» **Aim**
Give the rows from the line with "Click the Royal Velo France RVF logo" to the line with "Action: click(835, 504)" as a numbered list, leaving out blank lines.
........
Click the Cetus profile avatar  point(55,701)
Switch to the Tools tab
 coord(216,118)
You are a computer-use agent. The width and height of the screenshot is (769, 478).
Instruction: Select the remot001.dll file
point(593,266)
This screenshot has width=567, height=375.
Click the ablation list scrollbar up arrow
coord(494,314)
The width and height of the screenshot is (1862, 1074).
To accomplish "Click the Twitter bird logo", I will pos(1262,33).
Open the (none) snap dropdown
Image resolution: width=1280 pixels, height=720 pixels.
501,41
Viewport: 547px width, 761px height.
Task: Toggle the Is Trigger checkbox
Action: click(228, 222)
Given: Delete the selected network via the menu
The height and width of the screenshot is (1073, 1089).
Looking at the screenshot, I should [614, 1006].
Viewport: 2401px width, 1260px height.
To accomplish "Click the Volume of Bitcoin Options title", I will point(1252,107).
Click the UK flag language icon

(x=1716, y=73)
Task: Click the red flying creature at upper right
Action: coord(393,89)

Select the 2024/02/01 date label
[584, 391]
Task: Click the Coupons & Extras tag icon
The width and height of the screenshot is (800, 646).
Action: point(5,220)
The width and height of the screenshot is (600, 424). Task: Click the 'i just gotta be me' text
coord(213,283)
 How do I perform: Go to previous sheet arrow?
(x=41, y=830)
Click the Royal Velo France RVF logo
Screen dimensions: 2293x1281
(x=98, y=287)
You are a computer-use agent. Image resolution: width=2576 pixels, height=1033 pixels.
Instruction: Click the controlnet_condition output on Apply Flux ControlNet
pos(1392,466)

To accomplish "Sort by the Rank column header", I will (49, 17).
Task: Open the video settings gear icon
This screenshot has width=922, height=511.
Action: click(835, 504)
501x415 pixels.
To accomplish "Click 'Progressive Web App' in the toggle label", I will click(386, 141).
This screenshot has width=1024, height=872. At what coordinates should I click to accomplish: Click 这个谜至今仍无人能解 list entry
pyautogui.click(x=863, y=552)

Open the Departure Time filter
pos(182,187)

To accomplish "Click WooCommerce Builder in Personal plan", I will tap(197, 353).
........
» **Task solution**
1. Click the Royal Velo France RVF logo
2. Screen dimensions: 2293x1281
3. (x=98, y=287)
4. You are a computer-use agent. Image resolution: width=2576 pixels, height=1033 pixels.
5. Instruction: Click the controlnet_condition output on Apply Flux ControlNet
6. pos(1392,466)
7. To accomplish "Sort by the Rank column header", I will (49, 17).
8. Task: Open the video settings gear icon
9. This screenshot has width=922, height=511.
10. Action: click(835, 504)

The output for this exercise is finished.